Over the course of the following weeks I’d work on striking that balance, always trying to bring long-ago stories and long-dead people to Technicolor life. Success for the tour guide also means the tourists returning home knowing that the struggles, the tragedies and triumphs of those who inhabited the majestic castles and cobbled city streets so long ago set the stage for the world as we know it today.

The trick to achieving that was helping them forge an emotional connection to the events a given site had witnessed; that its history was not just a collection of faceless dates and facts, but human beings with hopes and dreams who lived in similarly dramatic times of war, economic uncertainty and dramatic social change. Those folks tried to make the best of it, and somehow got through it. We can too. But more than just the appreciation of history, it’s the appreciation of the culture that really informs a successful travel experience. My hope is that the tour members came away with a renewed perspective on how Europe’s endlessly varied tapestry of cultures, while wonderfully diverse, are similar to our own in the most fundamentally human ways.

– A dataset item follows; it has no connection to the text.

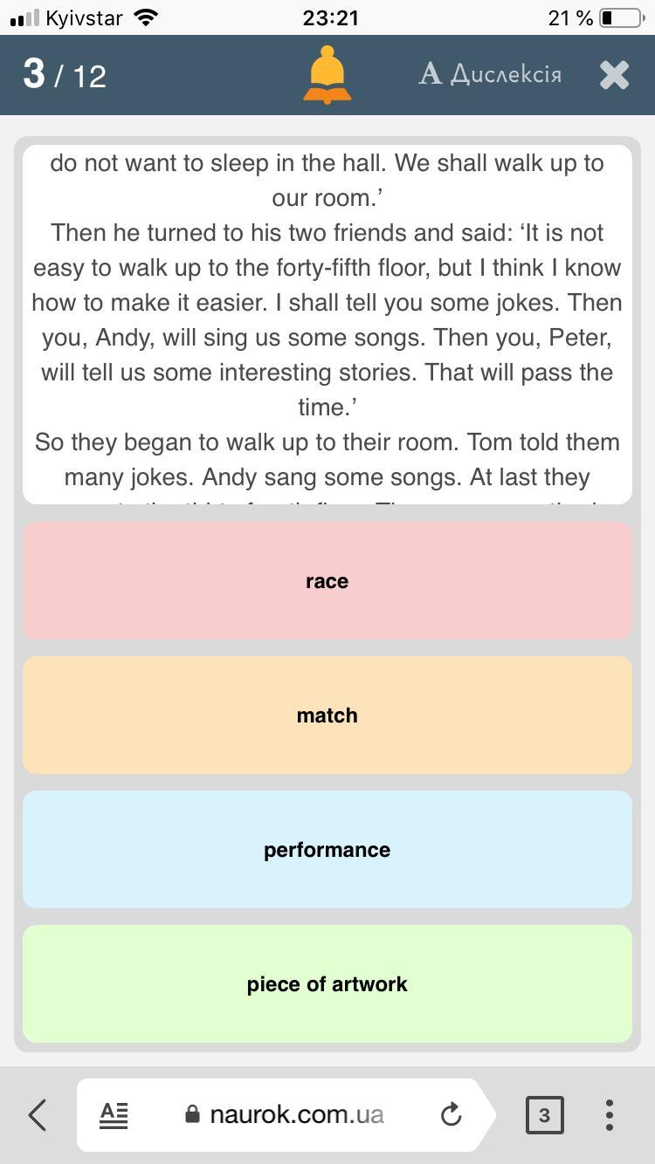Tap the Wi-Fi icon in status bar
This screenshot has width=655, height=1164.
147,17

If you ever find yourself in the trying but satisfying role as tour guide, I think you’ll find that those lessons are your tour members’ best souvenirs.



2 Responses to “Lessons from a tour guide, part I”

  1. Margie Says:

    I will never be a tour guide, but the prospective you have shown here will help me make the most of my own personal travels. Never have I thought about my touring experiences like this. Now I will get a lot more out of my future trips. Thank you for this article with the information that can benefit all travelers. I think of the sightseeing differently now.